*Given exercise:*
Show every line of the listing below that contains the string "dialog", matching case exactly.
begin Source material
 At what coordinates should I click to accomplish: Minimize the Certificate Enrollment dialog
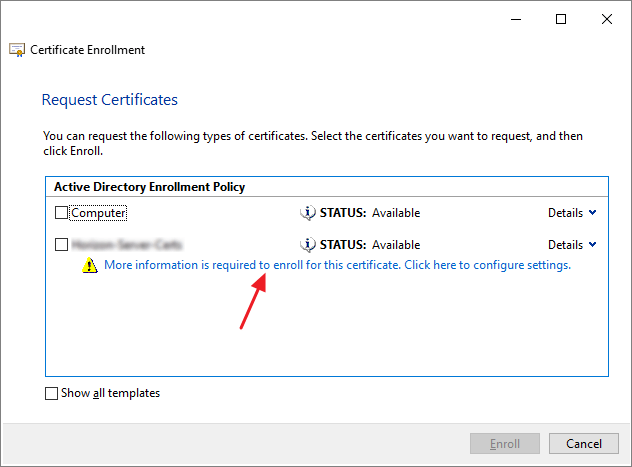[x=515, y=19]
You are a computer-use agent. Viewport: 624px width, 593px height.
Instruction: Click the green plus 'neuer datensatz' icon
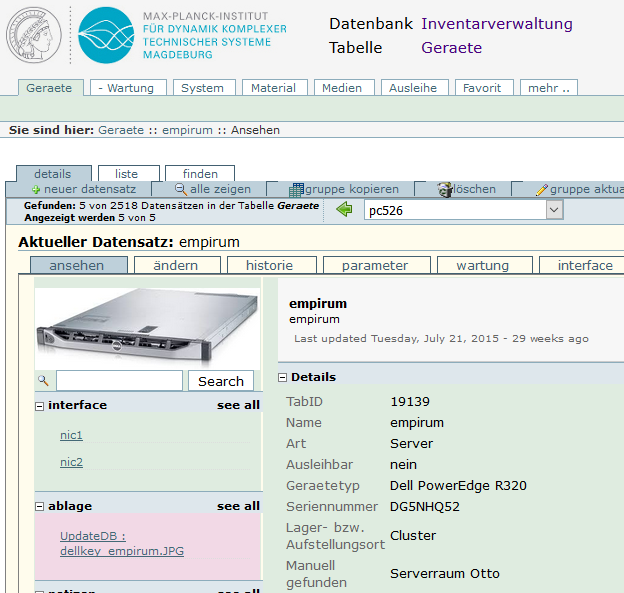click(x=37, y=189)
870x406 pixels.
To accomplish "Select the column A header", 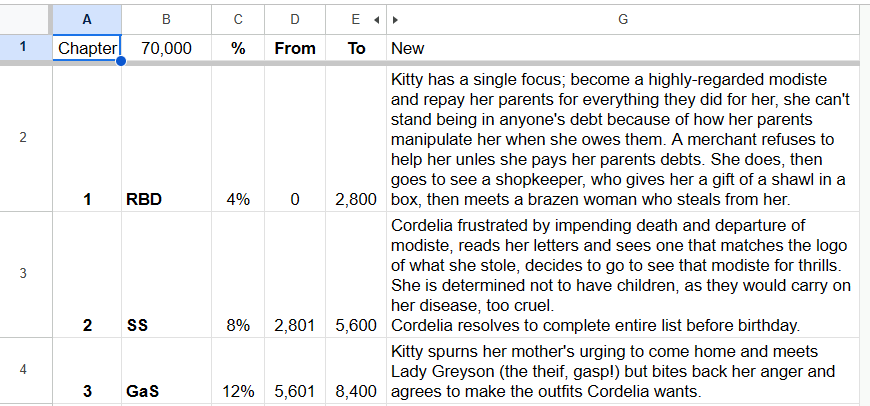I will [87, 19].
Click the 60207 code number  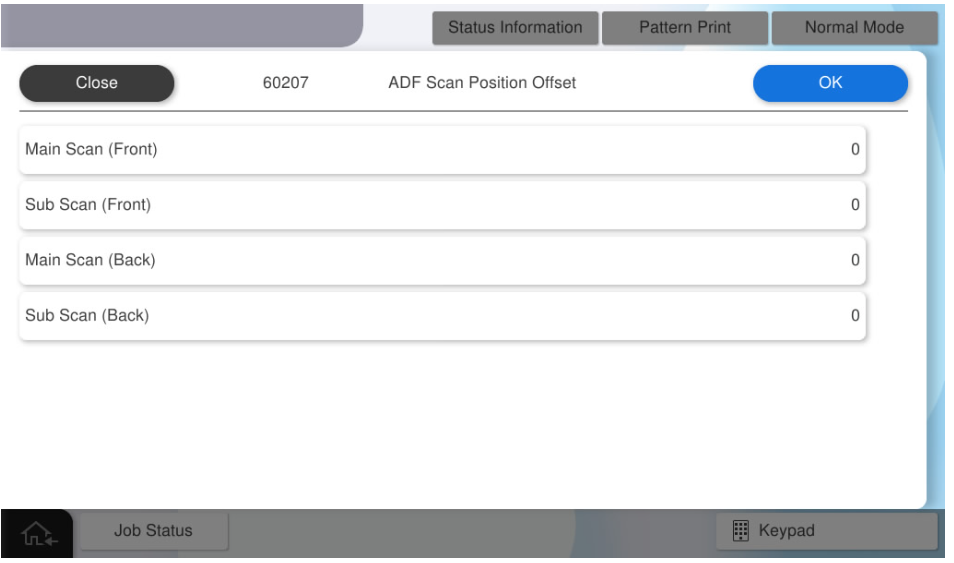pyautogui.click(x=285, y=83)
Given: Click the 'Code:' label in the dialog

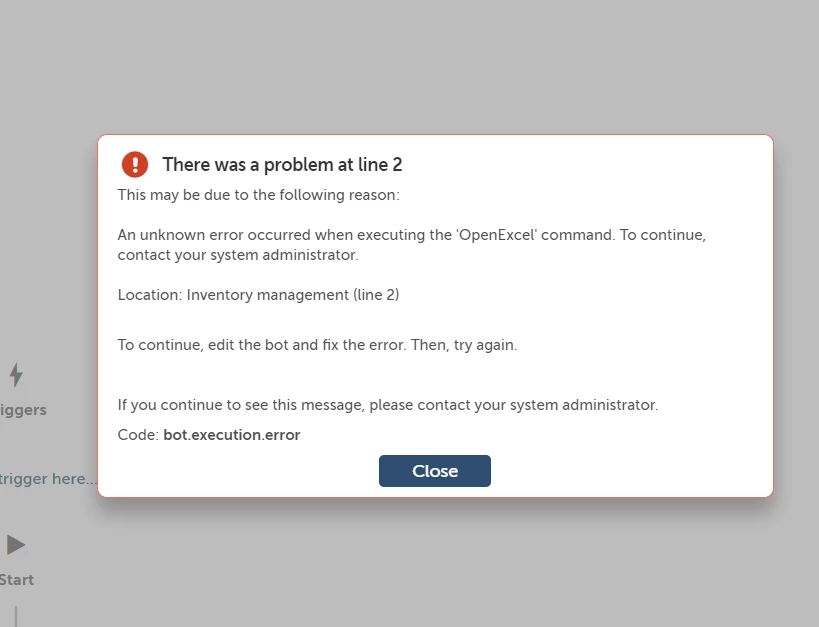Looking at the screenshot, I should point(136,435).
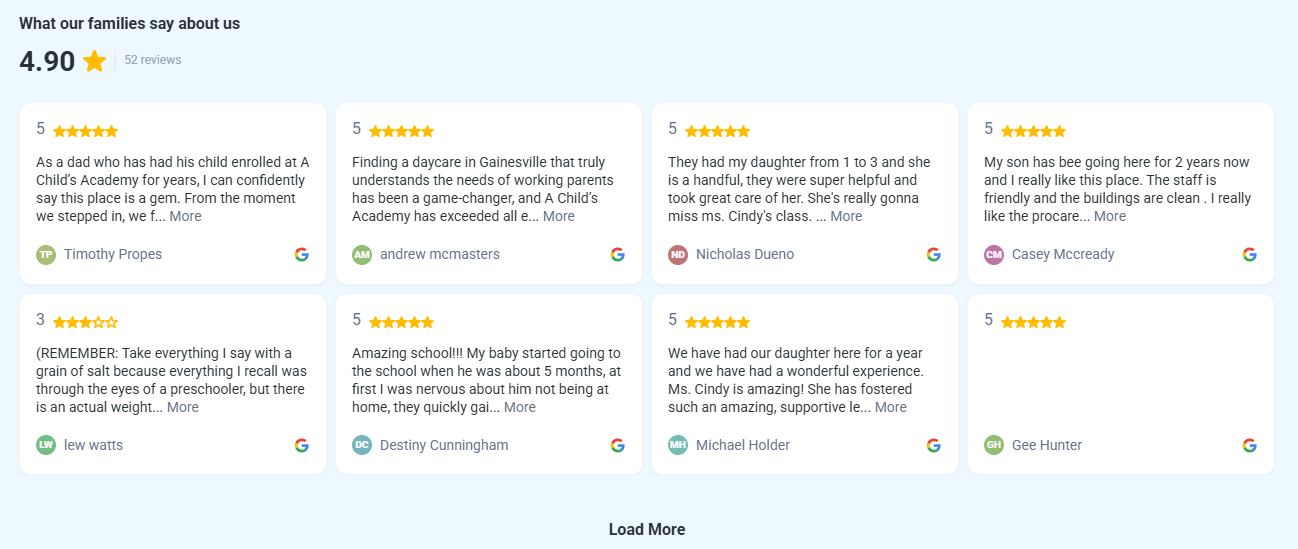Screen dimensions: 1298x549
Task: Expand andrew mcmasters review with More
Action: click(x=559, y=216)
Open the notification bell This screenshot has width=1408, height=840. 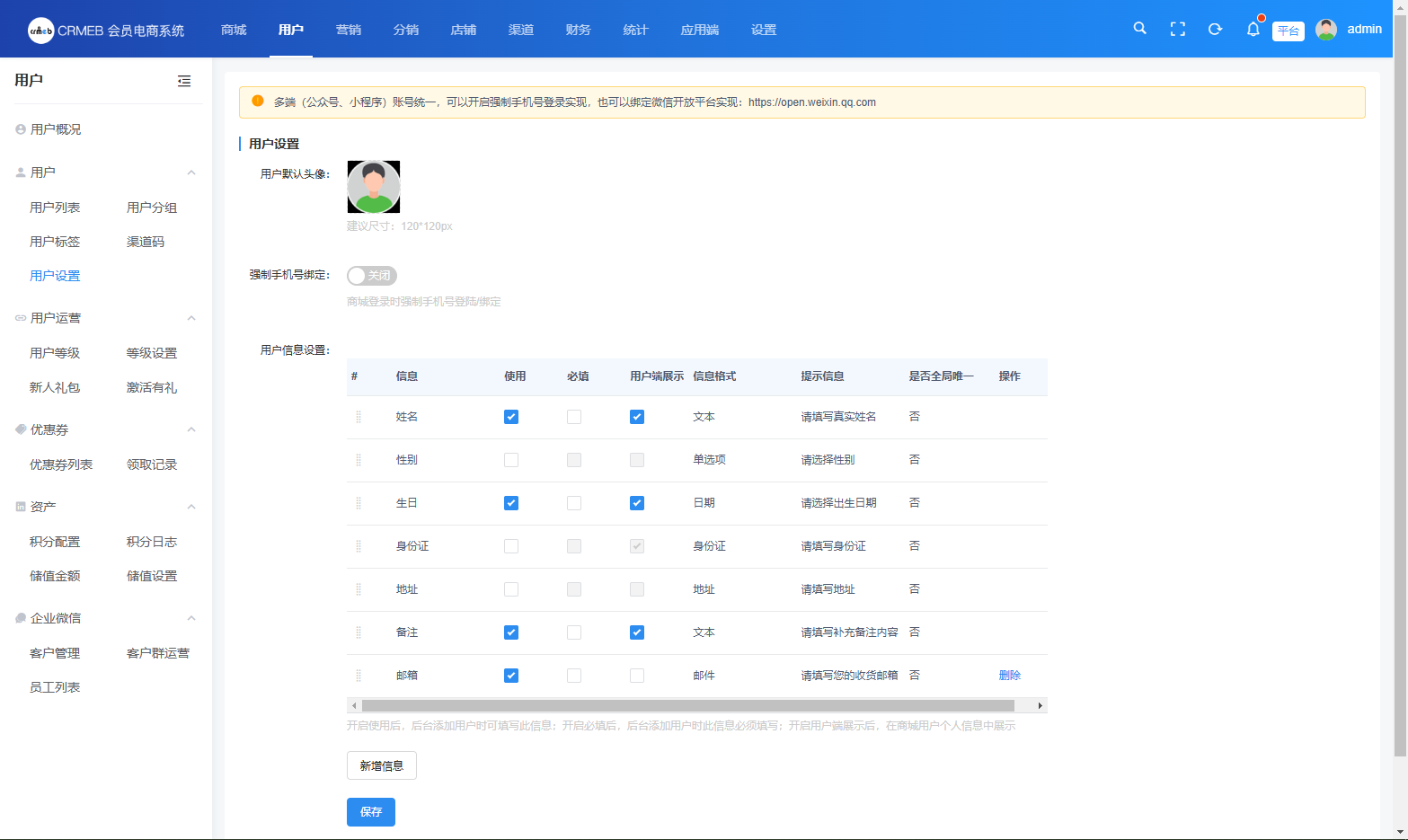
end Source material
*Output for this exercise:*
 At what coordinates should I click to accomplish: Minimize the Certificate Enrollment dialog
Given: Click the 'Code:' label in the dialog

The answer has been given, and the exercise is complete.